# Problem description
Print the line containing "How do I perform: Open", then every line after it through the end of the material, exactly as written and without pictures.

# Study material
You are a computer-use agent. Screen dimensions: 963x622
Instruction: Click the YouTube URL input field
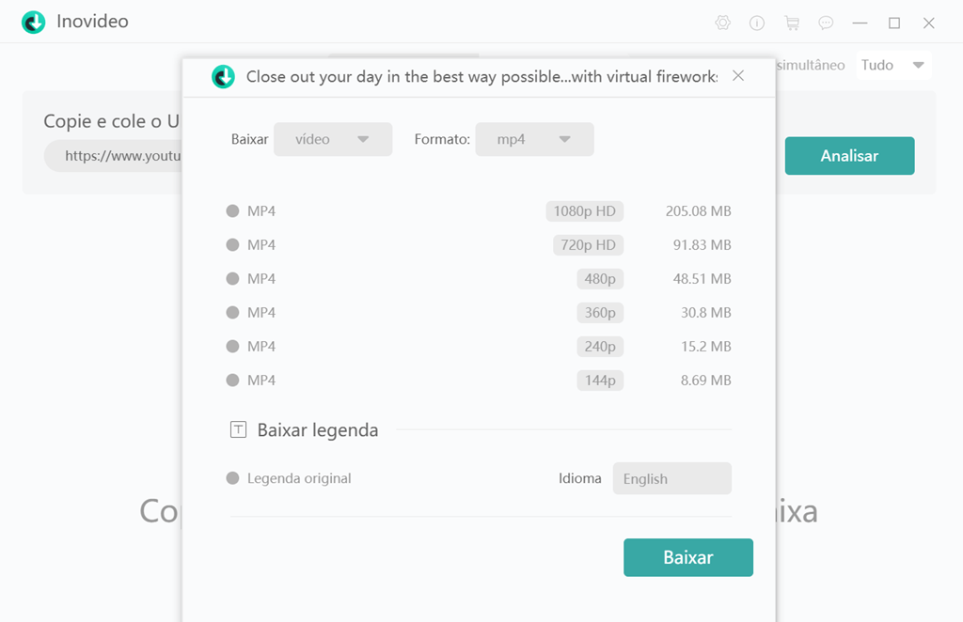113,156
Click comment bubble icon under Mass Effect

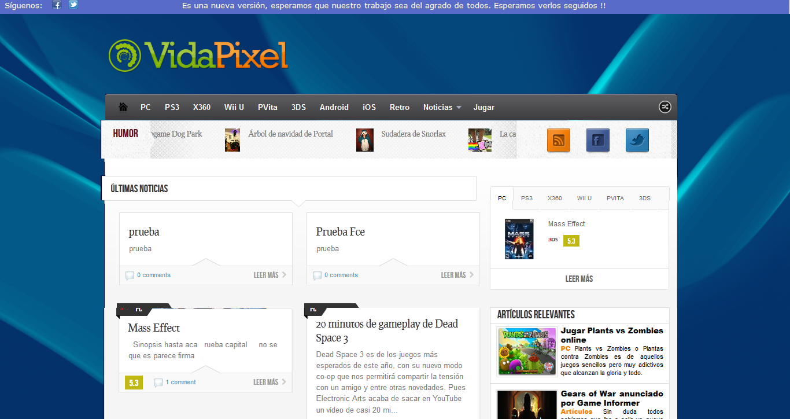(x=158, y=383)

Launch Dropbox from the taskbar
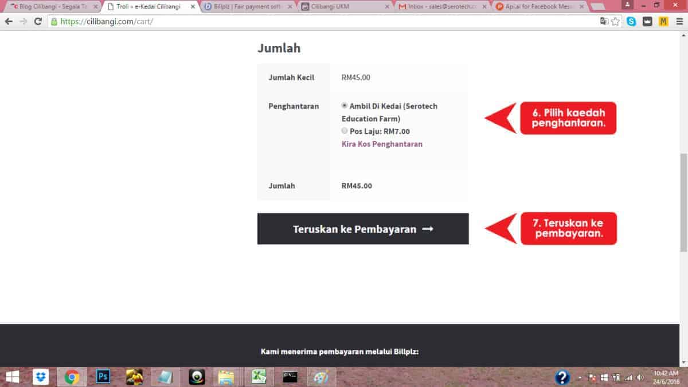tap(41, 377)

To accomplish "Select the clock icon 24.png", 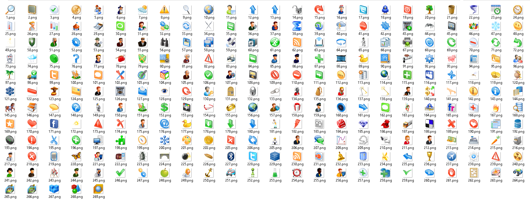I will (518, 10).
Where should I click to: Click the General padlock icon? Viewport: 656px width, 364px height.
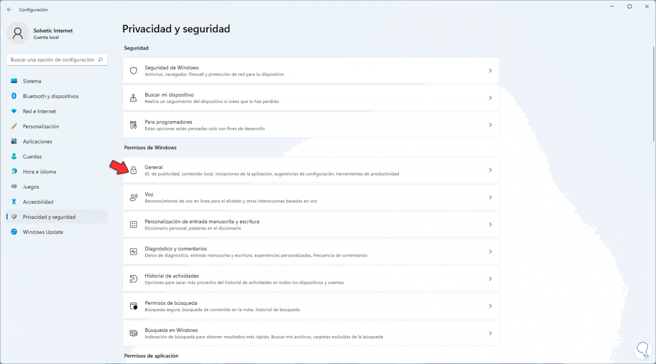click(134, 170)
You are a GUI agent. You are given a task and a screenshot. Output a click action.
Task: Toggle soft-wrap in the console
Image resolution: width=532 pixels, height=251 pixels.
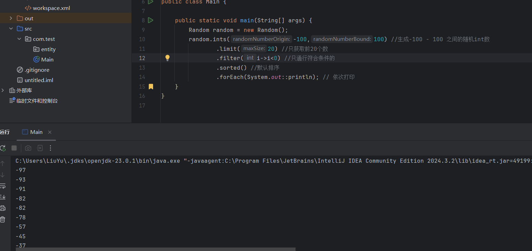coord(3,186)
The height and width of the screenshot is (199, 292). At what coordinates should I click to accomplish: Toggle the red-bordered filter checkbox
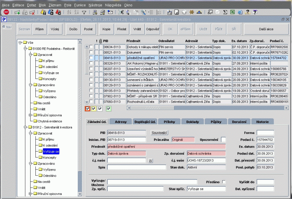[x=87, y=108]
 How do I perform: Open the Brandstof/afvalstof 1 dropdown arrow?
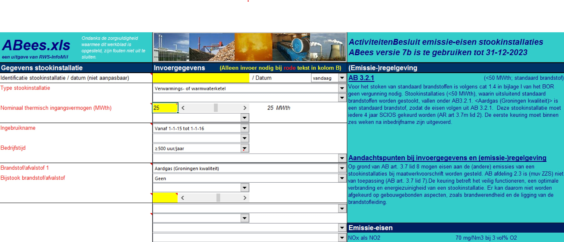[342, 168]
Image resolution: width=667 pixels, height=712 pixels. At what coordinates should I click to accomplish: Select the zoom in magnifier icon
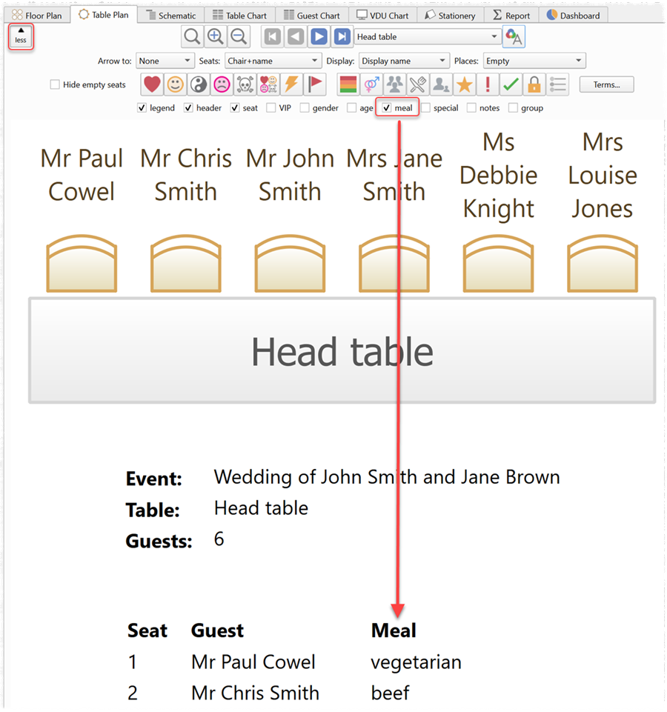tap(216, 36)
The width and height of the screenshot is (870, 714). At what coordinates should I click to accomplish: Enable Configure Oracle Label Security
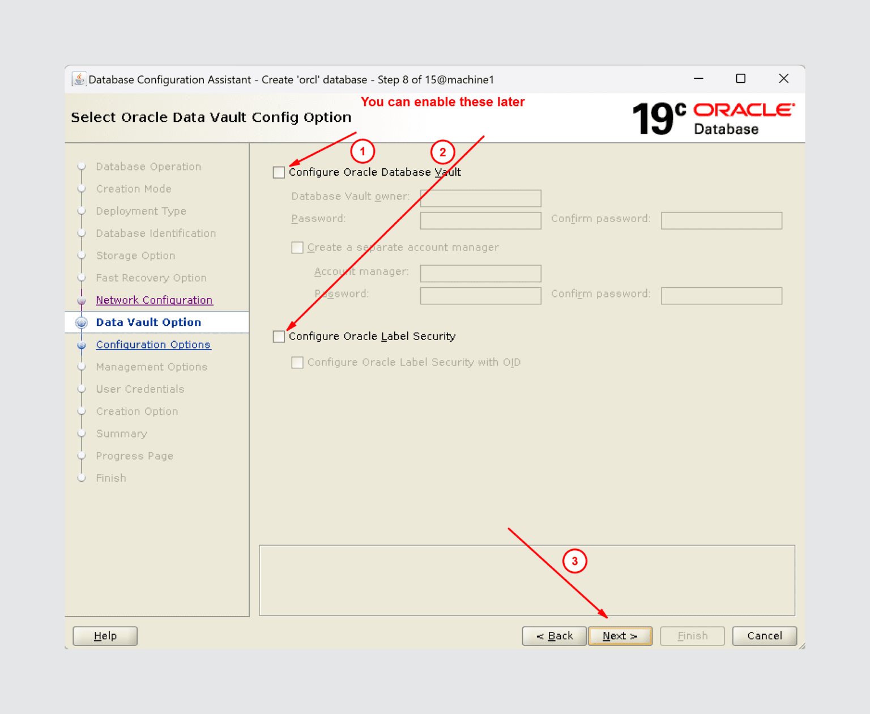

# Task result
 How do I perform: Open the Brandstof/afvalstof 1 dropdown arrow?
[342, 168]
Image resolution: width=667 pixels, height=712 pixels. At what coordinates should I click to accomplish: Select the zoom in magnifier icon
tap(216, 36)
The width and height of the screenshot is (870, 714). At what coordinates should I click to accomplish: Enable Configure Oracle Label Security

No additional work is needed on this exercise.